The timeline varies enormously. Some people remain stable for years with medication. Others progress more quickly, particularly if the underlying cause is aggressive or if the condition goes undiagnosed and untreated for a long time.
Serious Risks: Arrhythmias and Sudden Death
One of the most concerning aspects of DCM is the risk of dangerous heart rhythms. The stretched, scarred heart muscle can generate abnormal electrical signals that trigger ventricular arrhythmias, where the lower chambers of the heart quiver instead of pumping. An estimated 30% of deaths among patients with DCM and an ejection fraction below 35% are caused by these arrhythmias rather than by the gradual worsening of pump function.
Ejection fraction alone is an imperfect predictor of who will have a life-threatening rhythm problem. Genetic testing is increasingly important because specific mutations carry much higher arrhythmia risk, and that information can change whether a device like an implantable defibrillator is recommended.
How DCM-Related Heart Failure Is Treated
Treatment focuses on two goals: improving the heart’s pumping ability and preventing the condition from getting worse. The medications that have most improved survival are blood pressure drugs that reduce the workload on the heart (ACE inhibitors or related medications) and beta-blockers that slow the heart rate and allow the chambers to fill more completely. Most people with DCM-related heart failure take both, along with other drugs that help the body clear excess fluid or protect the heart from further remodeling.

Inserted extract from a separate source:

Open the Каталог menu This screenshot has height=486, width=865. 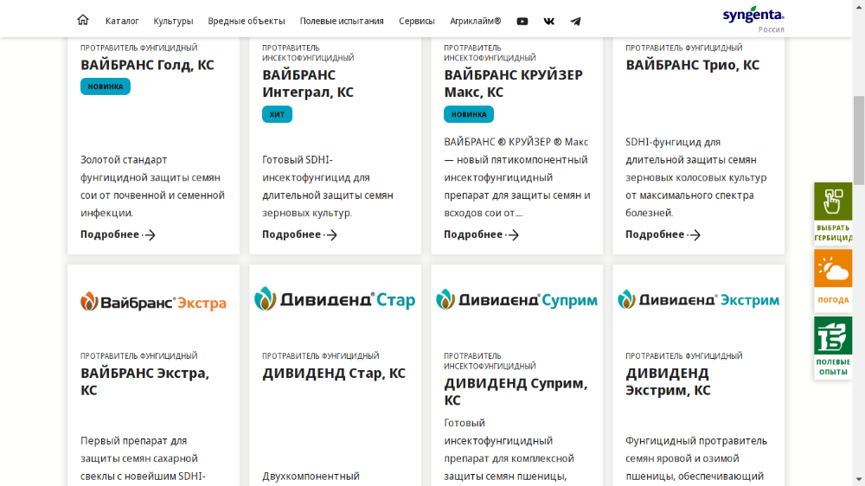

These medications can produce real improvement. Some people see their ejection fraction climb significantly over the first three to six months of treatment, and a meaningful number recover enough heart function that their symptoms stabilize or even partially resolve.
Implantable Defibrillators
For people whose ejection fraction remains at or below 35% despite optimal medication, guidelines recommend considering an implantable cardioverter-defibrillator (ICD). This small device, placed under the skin near the collarbone, continuously monitors heart rhythm and delivers a corrective shock if a life-threatening arrhythmia occurs. Current guidelines advise waiting at least three months after the initial DCM diagnosis before implanting one, because some hearts recover enough on medication that the device becomes unnecessary. If recovery seems unlikely, implantation is generally considered between three and nine months after diagnosis.
Advanced Options for Severe Cases
When heart failure progresses despite medications and device therapy, the options narrow to mechanical support or transplantation. A left ventricular assist device (LVAD) is a surgically implanted pump that helps the weakened ventricle move blood through the body. It can serve as a bridge while waiting for a heart transplant, or as a long-term solution for people who are not transplant candidates. Heart transplantation remains the most definitive treatment for end-stage DCM, though the limited supply of donor organs means it is reserved for the most severe cases.
Living With DCM
A DCM diagnosis does not automatically mean rapid decline. With early detection and consistent treatment, many people live for years with a good quality of life. The key factors that influence outcomes are how early treatment begins, whether the underlying cause is identifiable and treatable (such as stopping alcohol use or addressing a thyroid problem), and how well the heart responds to medication in the first several months.
Regular follow-up with imaging to track ejection fraction and chamber size helps your care team adjust treatment over time. Genetic testing and family screening are recommended when a hereditary cause is suspected, since first-degree relatives may carry the same mutation and benefit from early monitoring before symptoms appear.